TASK TO COMPLETE:
In the records below, the line with "Continue Reading → (103, 573)" opens the range and the line with "ATAKÜLTÜRYUVASI PLATFORMU-KURULDU-KİMLER NE" closes it; print that range exactly and nothing else.

GIVEN INFORMATION:

______

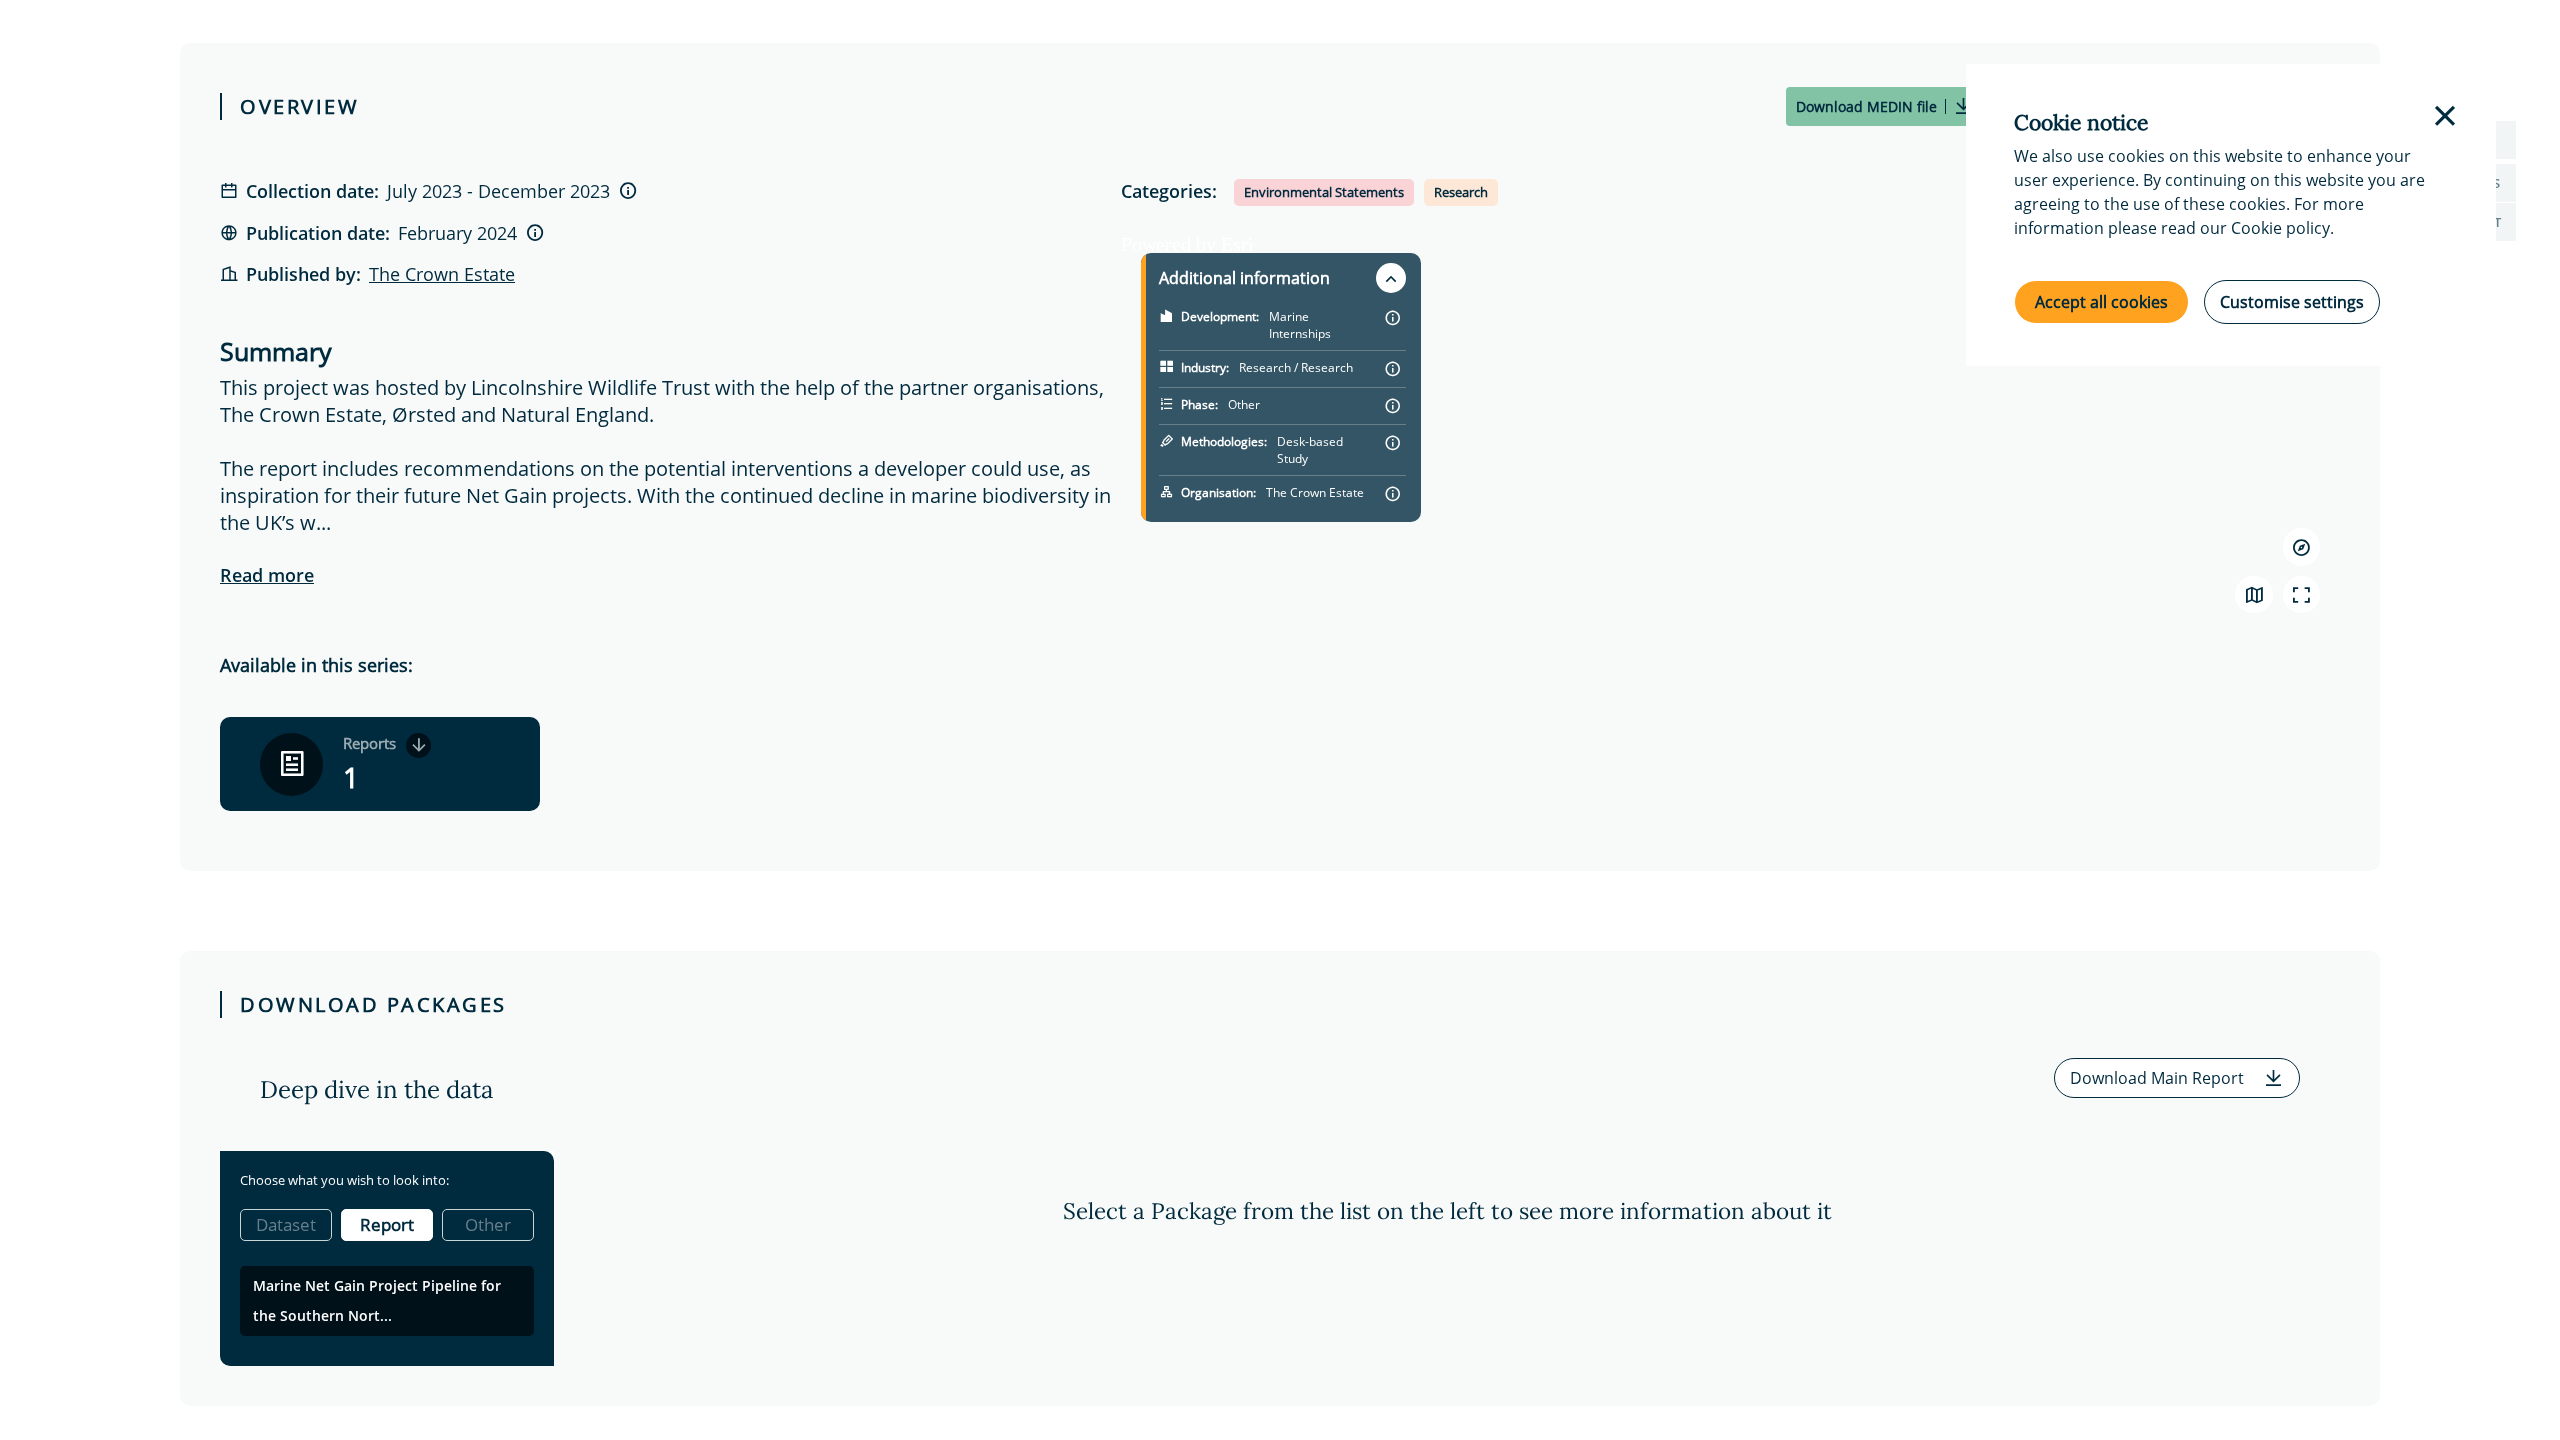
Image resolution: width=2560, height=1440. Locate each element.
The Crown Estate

______

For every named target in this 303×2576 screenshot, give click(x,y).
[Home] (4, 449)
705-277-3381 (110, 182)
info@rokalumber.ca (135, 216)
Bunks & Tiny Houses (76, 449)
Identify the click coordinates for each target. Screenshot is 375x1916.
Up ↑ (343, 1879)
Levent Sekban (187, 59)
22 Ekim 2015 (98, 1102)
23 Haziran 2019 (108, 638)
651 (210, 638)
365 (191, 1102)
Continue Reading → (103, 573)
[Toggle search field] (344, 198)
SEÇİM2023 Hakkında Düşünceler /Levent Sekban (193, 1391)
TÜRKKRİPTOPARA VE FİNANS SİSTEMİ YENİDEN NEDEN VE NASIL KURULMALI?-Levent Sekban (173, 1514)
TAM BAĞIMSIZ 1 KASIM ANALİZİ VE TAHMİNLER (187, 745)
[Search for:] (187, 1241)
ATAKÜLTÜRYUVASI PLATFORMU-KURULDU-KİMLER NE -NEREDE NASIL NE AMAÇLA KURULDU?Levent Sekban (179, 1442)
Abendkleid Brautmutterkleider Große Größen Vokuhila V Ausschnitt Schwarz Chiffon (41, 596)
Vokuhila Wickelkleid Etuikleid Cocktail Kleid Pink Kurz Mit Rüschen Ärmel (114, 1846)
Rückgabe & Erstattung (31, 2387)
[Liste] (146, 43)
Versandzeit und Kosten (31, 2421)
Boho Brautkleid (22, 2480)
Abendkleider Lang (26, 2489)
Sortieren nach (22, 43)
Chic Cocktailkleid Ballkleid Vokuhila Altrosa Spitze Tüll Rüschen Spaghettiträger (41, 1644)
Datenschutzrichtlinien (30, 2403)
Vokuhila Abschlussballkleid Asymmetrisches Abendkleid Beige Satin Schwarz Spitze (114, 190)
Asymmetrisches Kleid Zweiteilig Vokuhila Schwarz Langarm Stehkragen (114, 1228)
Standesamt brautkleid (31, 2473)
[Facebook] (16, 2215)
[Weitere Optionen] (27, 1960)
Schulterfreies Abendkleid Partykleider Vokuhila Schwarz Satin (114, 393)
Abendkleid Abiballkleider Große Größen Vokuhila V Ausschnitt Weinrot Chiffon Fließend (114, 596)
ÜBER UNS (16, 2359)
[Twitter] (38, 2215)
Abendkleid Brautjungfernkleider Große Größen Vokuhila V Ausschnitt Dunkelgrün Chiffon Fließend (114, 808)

______

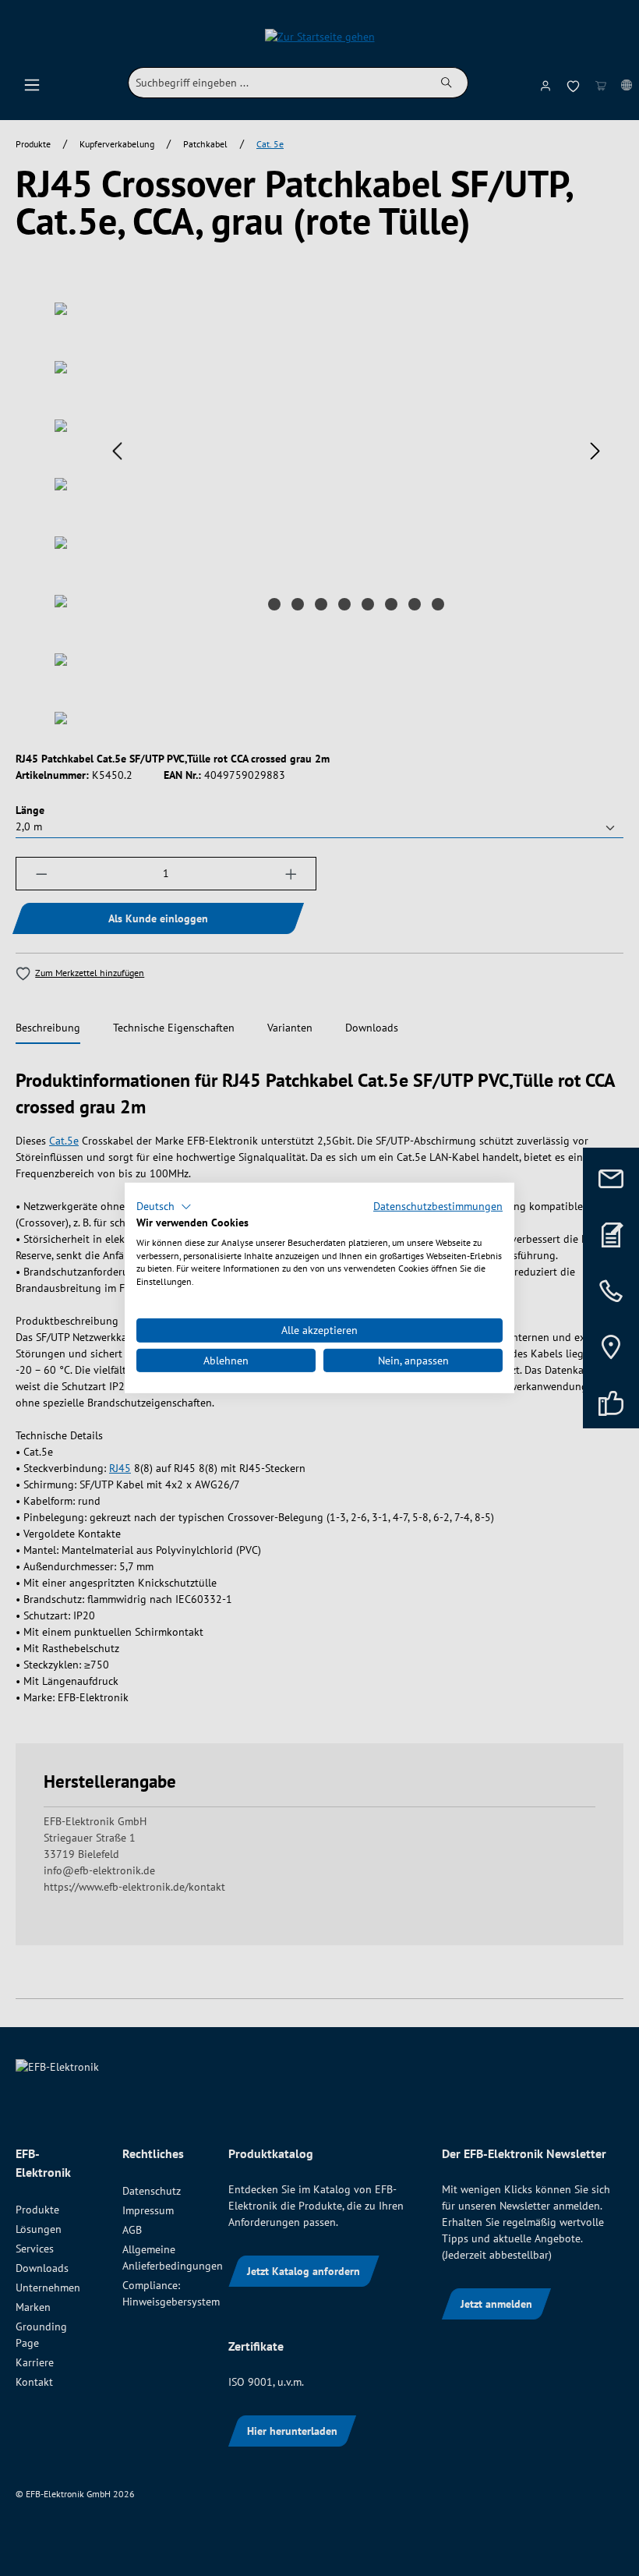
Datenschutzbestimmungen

______

WRITTEN SOLUTION:
Continue Reading → (103, 573)
[Toggle search field] (344, 198)
SEÇİM2023 Hakkında Düşünceler /Levent Sekban (193, 1391)
TÜRKKRİPTOPARA VE FİNANS SİSTEMİ YENİDEN NEDEN VE NASIL KURULMALI?-Levent Sekban (173, 1514)
TAM BAĞIMSIZ 1 KASIM ANALİZİ VE TAHMİNLER (187, 745)
[Search for:] (187, 1241)
ATAKÜLTÜRYUVASI PLATFORMU-KURULDU-KİMLER NE -NEREDE NASIL NE AMAÇLA KURULDU?Levent Sekban (179, 1442)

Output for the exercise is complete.